## [Aim of the exercise]
Copy out all the entries shown below, exactly as they appear.

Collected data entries
────

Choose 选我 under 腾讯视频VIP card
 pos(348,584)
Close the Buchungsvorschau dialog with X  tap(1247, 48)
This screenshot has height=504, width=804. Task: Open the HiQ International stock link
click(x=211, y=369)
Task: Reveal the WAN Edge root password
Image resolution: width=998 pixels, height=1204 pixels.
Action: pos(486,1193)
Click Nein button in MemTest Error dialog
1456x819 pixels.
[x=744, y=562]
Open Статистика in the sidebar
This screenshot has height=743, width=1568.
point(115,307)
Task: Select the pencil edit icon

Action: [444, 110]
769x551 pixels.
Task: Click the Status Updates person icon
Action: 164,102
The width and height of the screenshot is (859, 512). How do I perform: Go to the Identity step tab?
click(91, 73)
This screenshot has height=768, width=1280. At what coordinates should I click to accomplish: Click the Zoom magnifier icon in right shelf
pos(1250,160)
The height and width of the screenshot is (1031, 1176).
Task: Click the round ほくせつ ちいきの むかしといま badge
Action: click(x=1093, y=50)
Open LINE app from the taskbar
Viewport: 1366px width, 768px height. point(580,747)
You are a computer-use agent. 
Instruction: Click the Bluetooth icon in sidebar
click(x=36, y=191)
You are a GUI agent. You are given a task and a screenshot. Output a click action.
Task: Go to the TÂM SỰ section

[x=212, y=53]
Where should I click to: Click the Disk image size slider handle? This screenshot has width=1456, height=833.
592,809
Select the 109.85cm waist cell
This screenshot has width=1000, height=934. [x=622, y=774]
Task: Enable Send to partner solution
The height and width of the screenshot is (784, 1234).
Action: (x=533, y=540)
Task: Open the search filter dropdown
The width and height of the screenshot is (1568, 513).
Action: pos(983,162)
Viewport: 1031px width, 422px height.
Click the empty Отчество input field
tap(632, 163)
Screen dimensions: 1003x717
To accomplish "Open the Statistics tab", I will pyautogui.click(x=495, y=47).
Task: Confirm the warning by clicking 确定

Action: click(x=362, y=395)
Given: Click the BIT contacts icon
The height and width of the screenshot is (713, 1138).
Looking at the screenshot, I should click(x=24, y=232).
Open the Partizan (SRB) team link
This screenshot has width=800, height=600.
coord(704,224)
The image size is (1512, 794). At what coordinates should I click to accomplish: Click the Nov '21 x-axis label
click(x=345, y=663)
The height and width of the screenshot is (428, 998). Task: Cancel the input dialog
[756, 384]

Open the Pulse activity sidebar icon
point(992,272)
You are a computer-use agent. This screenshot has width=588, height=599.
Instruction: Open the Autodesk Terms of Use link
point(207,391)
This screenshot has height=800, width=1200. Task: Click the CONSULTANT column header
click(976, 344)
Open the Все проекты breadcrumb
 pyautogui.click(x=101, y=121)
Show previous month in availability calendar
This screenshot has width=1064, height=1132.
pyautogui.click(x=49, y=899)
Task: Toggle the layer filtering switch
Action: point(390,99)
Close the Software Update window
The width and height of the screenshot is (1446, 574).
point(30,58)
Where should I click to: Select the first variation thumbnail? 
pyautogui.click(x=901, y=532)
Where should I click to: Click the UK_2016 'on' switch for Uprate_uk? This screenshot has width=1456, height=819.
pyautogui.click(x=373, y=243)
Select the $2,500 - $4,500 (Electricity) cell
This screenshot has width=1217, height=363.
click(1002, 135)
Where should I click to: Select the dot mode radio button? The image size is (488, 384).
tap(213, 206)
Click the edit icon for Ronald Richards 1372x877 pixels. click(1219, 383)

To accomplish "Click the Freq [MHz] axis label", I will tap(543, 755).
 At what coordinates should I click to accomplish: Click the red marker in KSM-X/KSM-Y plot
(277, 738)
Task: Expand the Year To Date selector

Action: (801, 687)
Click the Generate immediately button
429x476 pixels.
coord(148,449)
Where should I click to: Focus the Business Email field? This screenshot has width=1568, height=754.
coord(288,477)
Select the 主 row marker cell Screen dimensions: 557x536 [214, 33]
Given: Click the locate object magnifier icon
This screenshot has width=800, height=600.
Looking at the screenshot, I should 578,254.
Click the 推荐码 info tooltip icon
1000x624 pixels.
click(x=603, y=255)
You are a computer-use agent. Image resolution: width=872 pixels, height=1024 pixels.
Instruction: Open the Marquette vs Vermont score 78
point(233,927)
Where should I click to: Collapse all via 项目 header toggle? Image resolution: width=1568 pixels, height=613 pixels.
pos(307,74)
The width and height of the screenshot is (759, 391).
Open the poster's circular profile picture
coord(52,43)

────

## [Task output]
Choose 选我 under 腾讯视频VIP card
 pos(348,584)
Close the Buchungsvorschau dialog with X  tap(1247, 48)
This screenshot has height=504, width=804. Task: Open the HiQ International stock link
click(x=211, y=369)
Task: Reveal the WAN Edge root password
Image resolution: width=998 pixels, height=1204 pixels.
Action: pos(486,1193)
Click Nein button in MemTest Error dialog
1456x819 pixels.
[x=744, y=562]
Open Статистика in the sidebar
This screenshot has height=743, width=1568.
point(115,307)
Task: Select the pencil edit icon

Action: [444, 110]
769x551 pixels.
Task: Click the Status Updates person icon
Action: 164,102
The width and height of the screenshot is (859, 512). How do I perform: Go to the Identity step tab?
click(91, 73)
This screenshot has height=768, width=1280. At what coordinates should I click to accomplish: Click the Zoom magnifier icon in right shelf
pos(1250,160)
The height and width of the screenshot is (1031, 1176).
Task: Click the round ほくせつ ちいきの むかしといま badge
Action: click(x=1093, y=50)
Open LINE app from the taskbar
Viewport: 1366px width, 768px height. point(580,747)
You are a computer-use agent. 
Instruction: Click the Bluetooth icon in sidebar
click(x=36, y=191)
You are a GUI agent. You are given a task and a screenshot. Output a click action.
Task: Go to the TÂM SỰ section

[x=212, y=53]
Where should I click to: Click the Disk image size slider handle? This screenshot has width=1456, height=833.
592,809
Select the 109.85cm waist cell
This screenshot has width=1000, height=934. [x=622, y=774]
Task: Enable Send to partner solution
The height and width of the screenshot is (784, 1234).
Action: (x=533, y=540)
Task: Open the search filter dropdown
The width and height of the screenshot is (1568, 513).
Action: pos(983,162)
Viewport: 1031px width, 422px height.
Click the empty Отчество input field
tap(632, 163)
Screen dimensions: 1003x717
To accomplish "Open the Statistics tab", I will pyautogui.click(x=495, y=47).
Task: Confirm the warning by clicking 确定

Action: click(x=362, y=395)
Given: Click the BIT contacts icon
The height and width of the screenshot is (713, 1138).
Looking at the screenshot, I should click(x=24, y=232).
Open the Partizan (SRB) team link
This screenshot has width=800, height=600.
coord(704,224)
The image size is (1512, 794). At what coordinates should I click to accomplish: Click the Nov '21 x-axis label
click(x=345, y=663)
The height and width of the screenshot is (428, 998). Task: Cancel the input dialog
[756, 384]

Open the Pulse activity sidebar icon
point(992,272)
You are a computer-use agent. This screenshot has width=588, height=599.
Instruction: Open the Autodesk Terms of Use link
point(207,391)
This screenshot has height=800, width=1200. Task: Click the CONSULTANT column header
click(976, 344)
Open the Все проекты breadcrumb
 pyautogui.click(x=101, y=121)
Show previous month in availability calendar
This screenshot has width=1064, height=1132.
pyautogui.click(x=49, y=899)
Task: Toggle the layer filtering switch
Action: point(390,99)
Close the Software Update window
The width and height of the screenshot is (1446, 574).
point(30,58)
Where should I click to: Select the first variation thumbnail? 
pyautogui.click(x=901, y=532)
Where should I click to: Click the UK_2016 'on' switch for Uprate_uk? This screenshot has width=1456, height=819.
pyautogui.click(x=373, y=243)
Select the $2,500 - $4,500 (Electricity) cell
This screenshot has width=1217, height=363.
click(1002, 135)
Where should I click to: Select the dot mode radio button? The image size is (488, 384).
tap(213, 206)
Click the edit icon for Ronald Richards 1372x877 pixels. click(1219, 383)

To accomplish "Click the Freq [MHz] axis label", I will tap(543, 755).
 At what coordinates should I click to accomplish: Click the red marker in KSM-X/KSM-Y plot
(277, 738)
Task: Expand the Year To Date selector

Action: (801, 687)
Click the Generate immediately button
429x476 pixels.
coord(148,449)
Where should I click to: Focus the Business Email field? This screenshot has width=1568, height=754.
coord(288,477)
Select the 主 row marker cell Screen dimensions: 557x536 [214, 33]
Given: Click the locate object magnifier icon
This screenshot has width=800, height=600.
Looking at the screenshot, I should 578,254.
Click the 推荐码 info tooltip icon
1000x624 pixels.
click(x=603, y=255)
You are a computer-use agent. Image resolution: width=872 pixels, height=1024 pixels.
Instruction: Open the Marquette vs Vermont score 78
point(233,927)
Where should I click to: Collapse all via 项目 header toggle? Image resolution: width=1568 pixels, height=613 pixels.
pos(307,74)
The width and height of the screenshot is (759, 391).
Open the poster's circular profile picture
coord(52,43)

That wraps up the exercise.